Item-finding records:
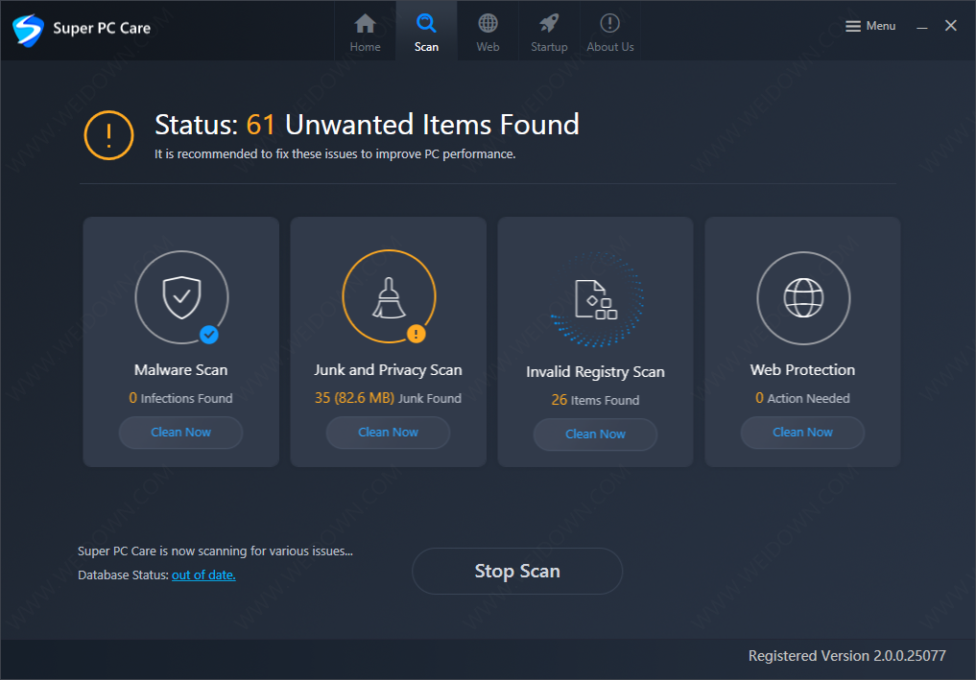Open the hamburger Menu
The image size is (976, 680).
(870, 26)
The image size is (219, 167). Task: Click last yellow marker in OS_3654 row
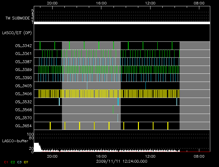[x=168, y=126]
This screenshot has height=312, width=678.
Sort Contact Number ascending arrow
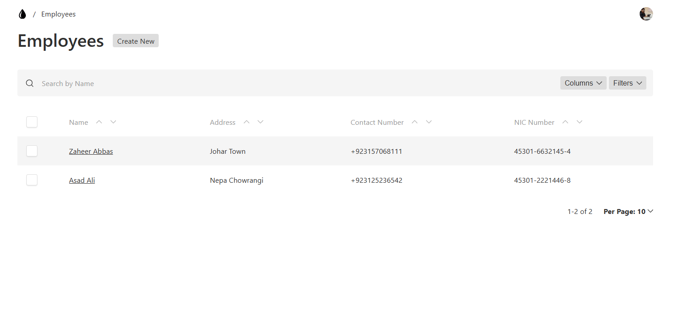pyautogui.click(x=415, y=122)
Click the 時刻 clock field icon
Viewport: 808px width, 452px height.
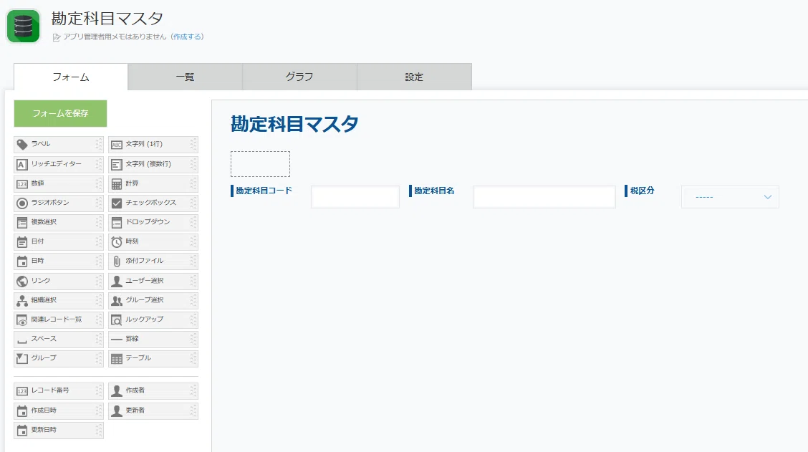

▸ **Set exercise**:
Identify each line above that contains the word "size" with the same capitalization, and copy every such line in full.

▸ **Response**:
The image size is (976, 680).
The image size is (219, 167). Task: Click last yellow marker in OS_3654 row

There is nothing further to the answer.